Former(?) critic of gun control legislation James McMurtry discusses, in his article More Than Just A Tall Order, some ways in which the Sandy Hook shooting has made him rethink some of his former positions. I like a lot of what he says, and want to post some of what I think are the more important bits, here.
Another aspect of the Clinton Crime Bill that I used to think was silly was its restriction of a firearm's magazine capacity to ten rounds. I didn't see what good such a restriction would do. If we assume, however dubiously, that the shooter abides by the law and only carries legal magazines of the proper capacity, what's to stop him from carrying a satchel full of extra mags with which he can shoot all day? Nothing's to stop him, of course, but he will have to re-load more often, and here is where that silly old gun bill might finally have a practical application due to the evolution of police tactics. [...] If a school shooter is not extremely well trained and has to change magazines under duress, he's out of the fight for a second or two, and the highway patrolman, or the deputy sheriff, or the city constable who just happened to be there will have a second or two to fire at the shooter without risking return fire. If I were any kind of a cop in that situation, I would sure appreciate those seconds. The tragedy would still have happened, but the body count might be lower.
It's nice to see a gun owner admit that small steps that might help a little bit are important, that when it comes to killing, less killing is a change worth making -- it doesn't have to be all the killing or none of it.
If we are to call ourselves a society, we will have to behave as a society. We will have to pass laws and make deals, and none of us are likely to be satisfied at the end of the day. This is a symptom of a condition known as Democracy.
I wish that this were a bigger part of the national dialogue. Nobody getting their whole way is a lot better than the inability to deal with anything at all that the US currently has to settle for.

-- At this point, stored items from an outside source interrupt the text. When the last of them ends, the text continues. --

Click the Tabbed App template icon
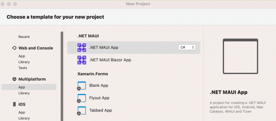The width and height of the screenshot is (276, 121). (x=82, y=110)
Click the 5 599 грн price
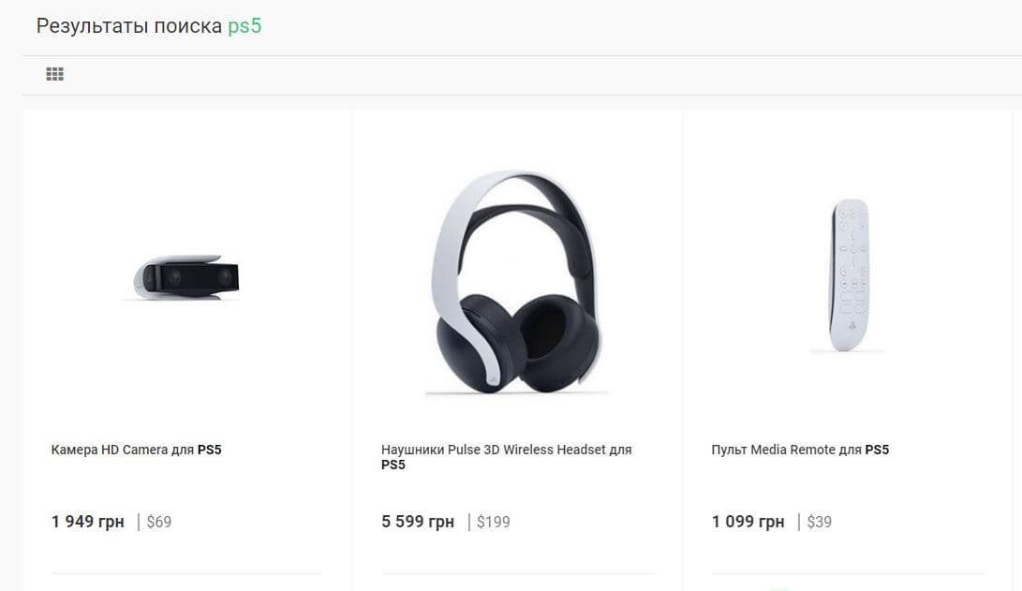The height and width of the screenshot is (591, 1022). pos(418,522)
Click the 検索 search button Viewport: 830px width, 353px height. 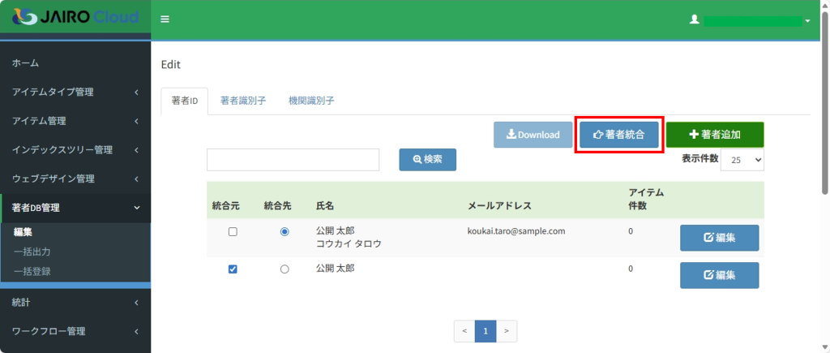(427, 160)
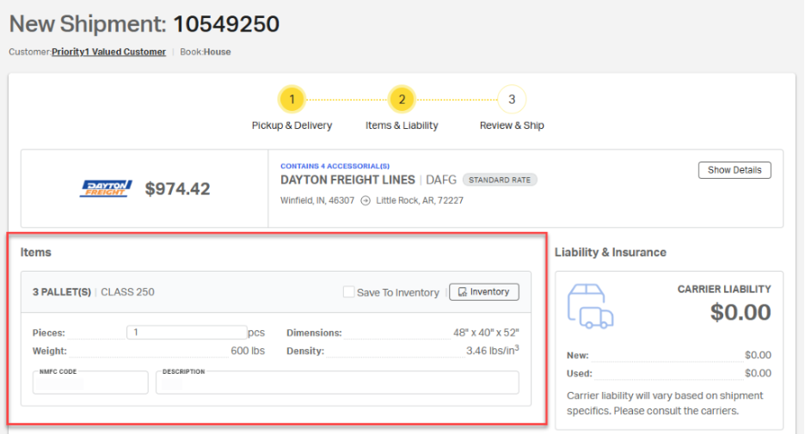The height and width of the screenshot is (434, 805).
Task: Select the Items & Liability step label
Action: click(402, 125)
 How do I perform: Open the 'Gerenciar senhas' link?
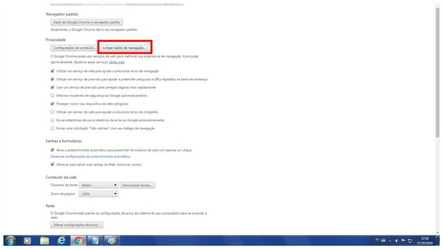click(129, 164)
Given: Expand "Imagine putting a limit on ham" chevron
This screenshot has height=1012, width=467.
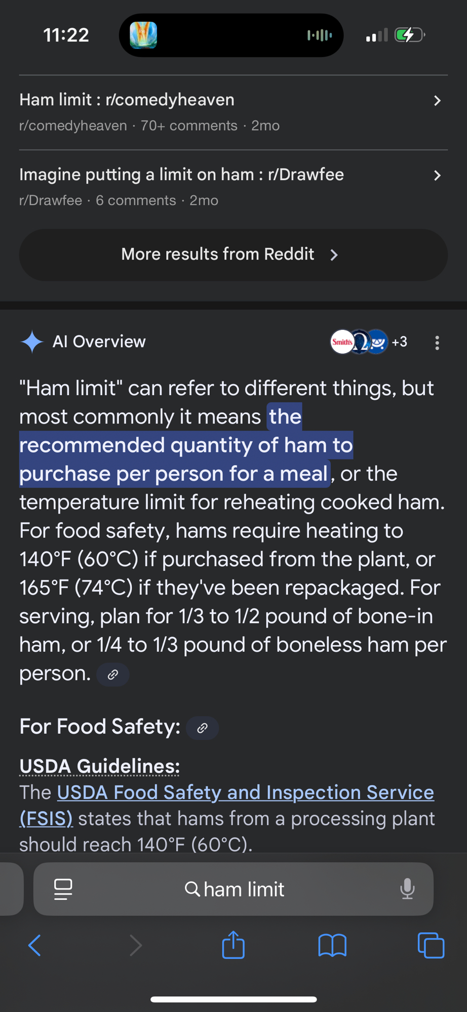Looking at the screenshot, I should (437, 176).
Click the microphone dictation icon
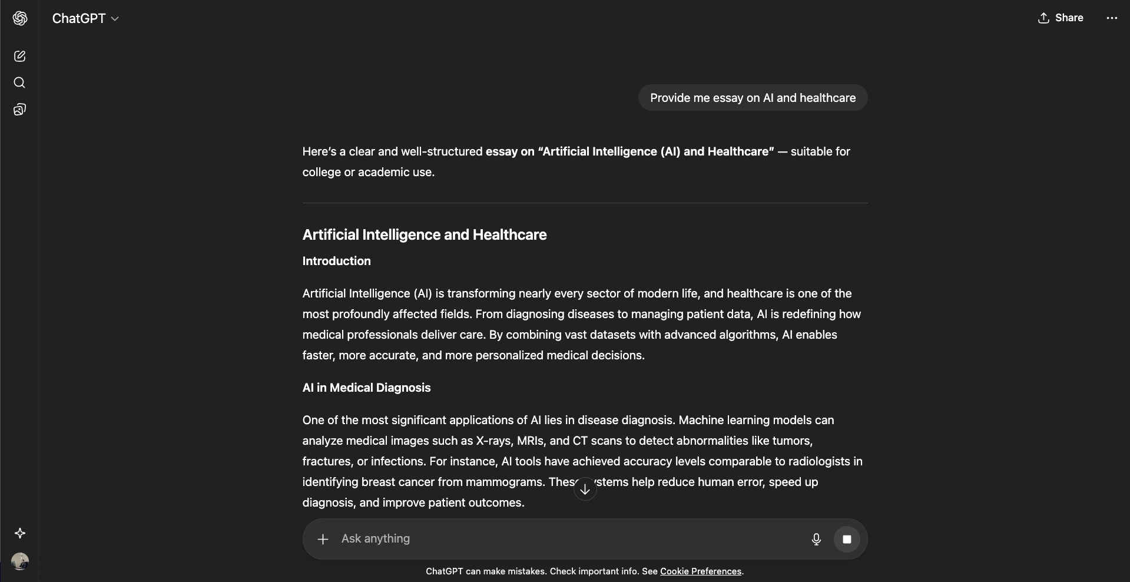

The thread that runs through Tim McVeigh, Adam Lanza and Charles Whitman is not just mental instability, but rage, pure unfathomable rage. And we are an angry people these days. I don't know why. I suspect that our world is changing faster than we are capable of changing. Some of us feel left out; some of us feel outnumbered; so we're fearful and angry. Our societal anger needs to be acknowledged and addressed, perhaps diagnosed and treated, as do our individual angers.
I don't like the "It's a mental health issue" argument. I mean, I'm not unhappy about the added attention, funding, and efforts at de-stigmatization that come out of these debates. But I don't think it's going to help much with the US's gun violence problem -- because our gun violence problem isn't about individual mental illness, it's about an attitude at the societal level, that when your back is against the wall, killing a whole bunch of people is a good response.
I disagree with McMurtry that America's anger comes from rapid change. I think it's the same cultural anger that fueled the Revolutionary War, the Civil War, McCarthyism, religious radicals, Wall Street, the Tea Party, and the NRA. It's anger fueled by entitlement -- the idea that, in America, a small group of people with strong feelings about something are allowed to do whatever they want to try and get their way.
I'm not sure anything good has ever come of that anger. But it's part of our national character, and I'm not sure that America can change that while staying America. We'd need a new set of myths, a more civil origin story, a less hyperbolically defensive constitution. And maybe we'll get the chance -- maybe the gridlock in Congress will push America off the cliff, and out of necessity we'll have to accept the aid of the rest of the industrialized world to get us back on our feet. Maybe then we could have a cultural narrative of humility and gratitude.